Mick E. Mouse and Asteroid are animal athlete superstars.  But Bushwhacker is on a par with the stallions that pull Zeus’ chariot.  This 2,000 pound parcel of hostility is dark, defiant, and belligerent.  He snorts and bellows menacing oaths reminiscent of a mother under stress, and can render cowboys perfectly stupid and acutely angled when he unceremoniously dumps them at a dizzying trajectory into the dirt, little pieces of wreckage, long before 8 seconds have ticked off the timer.

Bushwhacker owns the universe.  He is arrestingly handsome. This bull’s eyes are enormous and brown and  rimmed in long lashes.  His horns are precisioned brackets and crown his head like a laurel wreath for the Olympian god he is. 

Unlike his more infamous predecessor, Bodacious, Bushwhacker has no inclination to kill.  Oh, no.  He simply wants to eject a presumptuous cowboy from off his haunches, inflict some gratuitous bodily harm, (mangle, dent, wrench limbs from hinges, tear off lips, rip out tongues, and other vocal apparatus, etc.) and slowly swagger out of the arena with characteristic majestic disdain, irksome in his hubris. 

AND I CAAANNN’TTT WAY-ATE!!!

Bushwhacker is the perfect experience for the person, who, in fevered delirium, wants to experience it all.  How exhilarating.  And we have tickets on the third row, where the seats are up close and personal…if a little odd smelling.
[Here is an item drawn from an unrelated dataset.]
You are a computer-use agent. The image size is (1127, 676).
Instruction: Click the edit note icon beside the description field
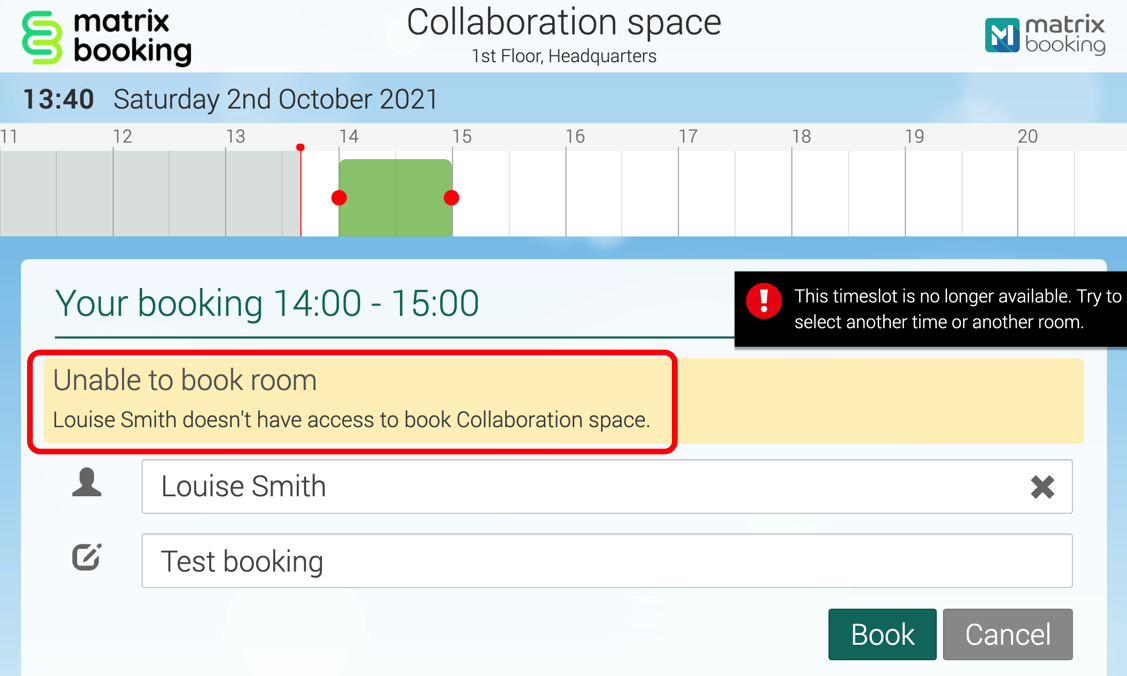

Maybe that’s what life is all about.  In spite of the despair, the stress, the difficulty, there is beauty and lovely memories…and odd moments when you have the illusion that you’re in control of what is happening around you. Maybe the theory of relativity is, ultimately, about relationships – that Victor Hugo was right when he said, “ To love another person is to see the face of God.”  Perhaps  life can be even more adventurous and triumphant than 8 seconds on a bull named Bushwhacker.  That’s what we aim for.  That’s the bull’s eye.

Something to think about – and clasp to one’s bosom.